#### What the exercise asks
Look through the data below for the line with "The image size is (700, 461).", and transcribe it exactly together with each line after it up to and including the line with "Task: Click Export Inventory button". Give nothing else.

(Beginning of Supplied entries)

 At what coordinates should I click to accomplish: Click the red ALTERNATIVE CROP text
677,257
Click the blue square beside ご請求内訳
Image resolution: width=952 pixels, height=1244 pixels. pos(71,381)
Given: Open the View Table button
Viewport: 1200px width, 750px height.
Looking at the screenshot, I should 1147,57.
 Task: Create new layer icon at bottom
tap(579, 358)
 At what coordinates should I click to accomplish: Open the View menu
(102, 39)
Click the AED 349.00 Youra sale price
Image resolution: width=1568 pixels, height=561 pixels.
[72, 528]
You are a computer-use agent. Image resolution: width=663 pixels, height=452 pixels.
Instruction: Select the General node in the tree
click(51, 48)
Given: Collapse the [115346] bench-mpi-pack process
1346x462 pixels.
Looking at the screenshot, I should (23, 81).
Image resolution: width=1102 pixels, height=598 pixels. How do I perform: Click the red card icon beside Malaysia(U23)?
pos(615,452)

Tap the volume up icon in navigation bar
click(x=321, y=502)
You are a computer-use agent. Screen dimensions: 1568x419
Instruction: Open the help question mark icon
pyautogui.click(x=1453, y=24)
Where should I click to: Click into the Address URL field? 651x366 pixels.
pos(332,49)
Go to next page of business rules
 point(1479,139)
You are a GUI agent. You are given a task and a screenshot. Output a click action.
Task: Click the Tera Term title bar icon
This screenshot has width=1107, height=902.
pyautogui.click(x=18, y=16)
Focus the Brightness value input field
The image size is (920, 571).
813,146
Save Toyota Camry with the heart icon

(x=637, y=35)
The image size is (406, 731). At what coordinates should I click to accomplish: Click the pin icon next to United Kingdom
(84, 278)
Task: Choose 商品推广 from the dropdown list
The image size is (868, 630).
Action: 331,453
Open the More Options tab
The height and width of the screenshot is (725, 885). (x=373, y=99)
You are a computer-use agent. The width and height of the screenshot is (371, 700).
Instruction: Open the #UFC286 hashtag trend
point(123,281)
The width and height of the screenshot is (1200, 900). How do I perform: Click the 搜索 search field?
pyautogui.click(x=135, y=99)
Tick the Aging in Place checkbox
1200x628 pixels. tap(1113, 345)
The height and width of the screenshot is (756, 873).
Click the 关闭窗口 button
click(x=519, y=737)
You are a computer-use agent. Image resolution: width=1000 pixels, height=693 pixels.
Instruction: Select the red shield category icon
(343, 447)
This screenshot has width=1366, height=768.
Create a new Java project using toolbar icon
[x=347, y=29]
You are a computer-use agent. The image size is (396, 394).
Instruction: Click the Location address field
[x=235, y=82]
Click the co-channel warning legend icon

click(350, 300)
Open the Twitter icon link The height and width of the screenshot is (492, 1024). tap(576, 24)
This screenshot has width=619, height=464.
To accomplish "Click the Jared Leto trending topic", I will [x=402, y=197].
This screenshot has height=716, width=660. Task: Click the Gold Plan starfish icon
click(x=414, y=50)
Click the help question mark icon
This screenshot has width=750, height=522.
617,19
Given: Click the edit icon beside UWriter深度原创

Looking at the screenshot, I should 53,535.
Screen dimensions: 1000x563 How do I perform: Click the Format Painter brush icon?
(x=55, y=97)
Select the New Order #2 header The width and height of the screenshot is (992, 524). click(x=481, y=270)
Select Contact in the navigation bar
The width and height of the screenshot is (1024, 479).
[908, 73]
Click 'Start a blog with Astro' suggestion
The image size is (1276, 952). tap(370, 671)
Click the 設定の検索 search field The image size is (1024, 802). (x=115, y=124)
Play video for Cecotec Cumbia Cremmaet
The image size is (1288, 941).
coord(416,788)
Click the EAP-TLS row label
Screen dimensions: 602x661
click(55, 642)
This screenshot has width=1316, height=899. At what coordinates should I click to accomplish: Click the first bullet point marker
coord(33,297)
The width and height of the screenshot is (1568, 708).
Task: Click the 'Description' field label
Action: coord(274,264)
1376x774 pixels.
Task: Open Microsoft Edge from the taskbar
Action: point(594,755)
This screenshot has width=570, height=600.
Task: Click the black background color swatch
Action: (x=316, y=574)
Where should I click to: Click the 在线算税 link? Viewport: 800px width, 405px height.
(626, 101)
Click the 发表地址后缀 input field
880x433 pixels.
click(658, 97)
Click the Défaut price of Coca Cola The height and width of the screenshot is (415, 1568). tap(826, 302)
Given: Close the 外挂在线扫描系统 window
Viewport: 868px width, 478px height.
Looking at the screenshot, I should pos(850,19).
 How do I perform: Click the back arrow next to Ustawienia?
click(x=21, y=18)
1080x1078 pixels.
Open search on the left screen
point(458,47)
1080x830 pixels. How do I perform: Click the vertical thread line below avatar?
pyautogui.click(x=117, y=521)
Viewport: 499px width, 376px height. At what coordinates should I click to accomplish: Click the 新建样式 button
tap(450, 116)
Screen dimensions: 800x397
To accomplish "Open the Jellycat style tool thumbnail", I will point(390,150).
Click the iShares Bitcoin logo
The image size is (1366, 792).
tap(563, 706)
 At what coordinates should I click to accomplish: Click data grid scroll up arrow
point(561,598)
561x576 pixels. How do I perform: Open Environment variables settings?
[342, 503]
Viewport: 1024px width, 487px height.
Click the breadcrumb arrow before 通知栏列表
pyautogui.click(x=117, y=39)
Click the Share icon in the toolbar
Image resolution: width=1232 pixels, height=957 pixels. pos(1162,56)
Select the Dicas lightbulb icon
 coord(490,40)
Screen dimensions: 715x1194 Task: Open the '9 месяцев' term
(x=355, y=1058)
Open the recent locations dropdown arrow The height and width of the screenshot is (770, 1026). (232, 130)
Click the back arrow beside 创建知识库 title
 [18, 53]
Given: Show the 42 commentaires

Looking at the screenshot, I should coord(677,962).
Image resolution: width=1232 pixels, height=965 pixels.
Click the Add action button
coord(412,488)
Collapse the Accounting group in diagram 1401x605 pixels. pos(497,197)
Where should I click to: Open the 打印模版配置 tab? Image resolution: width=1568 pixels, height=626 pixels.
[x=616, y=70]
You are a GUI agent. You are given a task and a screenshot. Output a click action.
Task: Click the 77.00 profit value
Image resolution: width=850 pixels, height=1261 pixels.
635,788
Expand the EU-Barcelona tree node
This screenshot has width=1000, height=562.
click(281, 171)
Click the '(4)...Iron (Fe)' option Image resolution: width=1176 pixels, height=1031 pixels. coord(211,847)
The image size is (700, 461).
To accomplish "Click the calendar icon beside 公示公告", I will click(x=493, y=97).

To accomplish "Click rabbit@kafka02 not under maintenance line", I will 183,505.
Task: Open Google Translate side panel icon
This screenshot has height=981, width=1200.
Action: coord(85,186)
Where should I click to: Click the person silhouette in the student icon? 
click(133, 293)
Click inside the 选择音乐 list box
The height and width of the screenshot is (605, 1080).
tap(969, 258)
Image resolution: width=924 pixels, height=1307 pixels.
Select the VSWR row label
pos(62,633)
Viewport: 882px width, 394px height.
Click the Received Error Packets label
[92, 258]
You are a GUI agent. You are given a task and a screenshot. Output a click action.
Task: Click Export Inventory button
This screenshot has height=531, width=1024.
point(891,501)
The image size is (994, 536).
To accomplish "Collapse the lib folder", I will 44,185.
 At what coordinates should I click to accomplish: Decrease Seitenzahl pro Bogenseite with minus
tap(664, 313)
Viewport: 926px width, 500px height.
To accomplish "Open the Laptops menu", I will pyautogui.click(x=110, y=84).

(End of Supplied entries)

#### Solved exercise
The image size is (700, 461).
To accomplish "Click the calendar icon beside 公示公告", I will click(x=493, y=97).

To accomplish "Click rabbit@kafka02 not under maintenance line", I will 183,505.
Task: Open Google Translate side panel icon
This screenshot has height=981, width=1200.
Action: coord(85,186)
Where should I click to: Click the person silhouette in the student icon? 
click(133, 293)
Click inside the 选择音乐 list box
The height and width of the screenshot is (605, 1080).
tap(969, 258)
Image resolution: width=924 pixels, height=1307 pixels.
Select the VSWR row label
pos(62,633)
Viewport: 882px width, 394px height.
Click the Received Error Packets label
[92, 258]
You are a GUI agent. You are given a task and a screenshot. Output a click action.
Task: Click Export Inventory button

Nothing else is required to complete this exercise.